APUNTES DESDE LA OTRA VEREDA: Una cuestión de tiempo

domingo, 23 de marzo de 2014 · 00:00

 

 

 

Por Hernán Deluca

 

Muchos piensan que está buenísimo, pero no estoy tan seguro que esto sea así. Lo que está claro es que, si se tiene la "maldición" de poder viajar al pasado, se debería aprovechar esa condena para mejorar las cosas. Usar a estas exploraciones para ordenar y corregir sucesos.

La limitación sustancial es que no se puede ir para adelante. ¿Por qué? Ah, yo pongo las reglas. Además, esto no es tan malo, después de todo, ¿para qué queremos ver lo que vendrá?

Sentado en el inodoro, a veces encaro este ejercicio. Llevo la mirada al techo, hago fuerza y pienso. De poder rebobinar mis días, ¿adónde iría? ¿qué enmendaría? Es muy interesante y seductor andar visualizando los lugares y acontecimientos adonde me traslada la mente. Pero, la verdad es que el juego dura muy poco. Cuando veo que es mucha la cantidad de hechos que merecen una reparación, medio que me bajoneo y sigo con lo que estoy haciendo.

Poder jugar con el espacio y con el tiempo es un tema que al cine le ha parecido muy tentador. A tal punto que podemos hablar de un sub género centrado en estas variaciones. La trilogía de "Volver al futuro" (Robert Zemeckis) es, tal vez, el ejemplo más emblemático, el que primero viene a la cabeza. Fue original en la primera entrega, algo caótico en la segunda, se volvió fórmula en la tercera. Lo cierto es que una horda de fanáticos de todo el mundo la siguen ubicando entre sus preferidas a la hora de recordar una historia donde su protagonista puede hacer lo que siempre soñamos.

El pasado 24 de febrero falleció el actor y director Harold Ramis. Un artista al que recordamos por ser uno de los "cazafantasmas" pero, fundamentalmente, por ser el responsable de esa maravilla llamada "Hechizo del tiempo" (1993), mi preferida en esto de cuestionar al tiempo.

Phil Connors (el enorme Bill Murray) es un meteorólogo que todos los 2 de febrero asiste al pequeño pueblo de Punxsutawney para transmitir el comportamiento de una marmota, animal que define cuánto tiempo queda hasta que termine el invierno. Es esta una pintoresca tradición conocida como el Día de la marmota.

- _Serie de ejercicios_:
**1.** Cita tal cual el fragmento del texto sobre viajar al pasado que va desde "El pasado 24" hasta "cuestionar al tiempo.".
**2.** Por favor, escribe cómo sigue el texto sobre viajar al pasado a partir de su última oración.
Los registros son material independiente del texto sobre viajar al pasado.

- _Datos extraídos_:
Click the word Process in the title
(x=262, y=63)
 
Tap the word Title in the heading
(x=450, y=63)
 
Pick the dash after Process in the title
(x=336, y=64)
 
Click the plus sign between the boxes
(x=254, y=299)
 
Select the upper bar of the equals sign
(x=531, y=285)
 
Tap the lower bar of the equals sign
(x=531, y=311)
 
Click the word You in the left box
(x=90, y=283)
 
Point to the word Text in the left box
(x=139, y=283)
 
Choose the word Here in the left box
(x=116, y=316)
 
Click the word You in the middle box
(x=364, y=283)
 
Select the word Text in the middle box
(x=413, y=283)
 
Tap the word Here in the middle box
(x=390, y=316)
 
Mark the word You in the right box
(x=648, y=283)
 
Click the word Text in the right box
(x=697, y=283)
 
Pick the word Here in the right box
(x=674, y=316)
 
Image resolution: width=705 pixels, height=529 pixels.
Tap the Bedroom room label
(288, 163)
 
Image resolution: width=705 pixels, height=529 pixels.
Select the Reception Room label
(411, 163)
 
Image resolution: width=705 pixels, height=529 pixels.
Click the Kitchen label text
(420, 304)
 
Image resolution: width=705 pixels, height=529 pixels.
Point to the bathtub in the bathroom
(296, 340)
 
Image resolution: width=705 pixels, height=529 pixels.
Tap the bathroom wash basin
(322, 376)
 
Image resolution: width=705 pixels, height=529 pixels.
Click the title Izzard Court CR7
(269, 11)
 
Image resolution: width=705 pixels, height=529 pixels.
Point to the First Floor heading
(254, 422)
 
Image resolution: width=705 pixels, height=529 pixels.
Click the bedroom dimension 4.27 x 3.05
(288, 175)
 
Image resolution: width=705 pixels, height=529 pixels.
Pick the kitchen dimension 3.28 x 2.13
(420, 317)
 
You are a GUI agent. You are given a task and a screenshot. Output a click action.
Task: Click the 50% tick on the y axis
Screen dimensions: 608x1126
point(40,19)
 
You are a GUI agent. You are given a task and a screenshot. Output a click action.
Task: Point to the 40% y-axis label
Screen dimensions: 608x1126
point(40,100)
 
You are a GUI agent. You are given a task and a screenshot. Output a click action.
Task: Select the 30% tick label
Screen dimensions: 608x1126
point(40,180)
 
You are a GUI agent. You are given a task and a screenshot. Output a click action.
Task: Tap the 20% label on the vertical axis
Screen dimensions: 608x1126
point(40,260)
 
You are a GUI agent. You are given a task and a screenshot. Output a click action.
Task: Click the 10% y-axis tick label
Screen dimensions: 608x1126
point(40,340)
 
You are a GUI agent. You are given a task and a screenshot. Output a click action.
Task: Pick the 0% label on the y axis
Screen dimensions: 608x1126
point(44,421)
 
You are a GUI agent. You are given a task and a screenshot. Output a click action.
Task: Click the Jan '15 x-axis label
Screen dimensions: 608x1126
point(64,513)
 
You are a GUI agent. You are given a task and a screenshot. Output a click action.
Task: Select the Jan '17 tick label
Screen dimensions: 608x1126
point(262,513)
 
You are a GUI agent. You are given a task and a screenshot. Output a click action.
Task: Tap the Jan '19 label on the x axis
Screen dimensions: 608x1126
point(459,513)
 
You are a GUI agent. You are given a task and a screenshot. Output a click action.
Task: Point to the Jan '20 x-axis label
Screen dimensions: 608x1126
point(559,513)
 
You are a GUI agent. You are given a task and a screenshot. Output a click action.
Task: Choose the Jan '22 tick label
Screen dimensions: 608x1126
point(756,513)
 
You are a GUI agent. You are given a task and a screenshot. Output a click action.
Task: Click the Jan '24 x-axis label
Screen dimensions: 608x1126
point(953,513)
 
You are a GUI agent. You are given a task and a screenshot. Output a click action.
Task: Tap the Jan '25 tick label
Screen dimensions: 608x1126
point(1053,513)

- _Respuestas_:
**1.**
El pasado 24 de febrero falleció el actor y director Harold Ramis. Un artista al que recordamos por ser uno de los "cazafantasmas" pero, fundamentalmente, por ser el responsable de esa maravilla llamada "Hechizo del tiempo" (1993), mi preferida en esto de cuestionar al tiempo.

**2.**
Por culpa de una tormenta de nieve, Phil deberá pasar la noche en el pueblo. El hechizo al que hace mención el título de la película ocurre a la mañana siguiente, cuando el protagonista se da cuenta que vivirá el mismo día. Y, ese transitar, una y otra vez, por el mismo día… sucederá todos los días.

Al principio, utilizará este fenómeno para saciar apetitos mundanos. Más tarde, comprenderá que es un arma perfecta para enamorar a Rita, la productora que tiene todas las posibilidades de ser la mujer de su vida. Aunque esa vida dure un día.

Un argumento que se conecta con la historia protagonizada por Murray es el de la reciente comedia romántica "Una cuestión de tiempo" (Richard Curtis, 2013). Una de esas pelis que me dispongo a ver para pasar el rato y que me termina enganchando. Maravillando.

Aquí tenemos al colorado Tim quien, a los 21 años, descubre que puede viajar en el tiempo. Así, de una se lo cuenta el padre, agregando que es este un don que ha caracterizado a todos los hombres de la familia. Con esta inverosímil novedad, Tim se decide a usar este don para mejorar su mundo… y para conseguir una novia.

Instalado en Londres, donde trabaja en un estudio de abogados, conoce a la encantadora Mary (la sonrisa de Rachel McAdams). Avanza con ella y avanza con su particular vida descubriendo que esa habilidad que tiene no puede protegerlo de algunas angustias ni de los altibajos que perturban a cualquier familia.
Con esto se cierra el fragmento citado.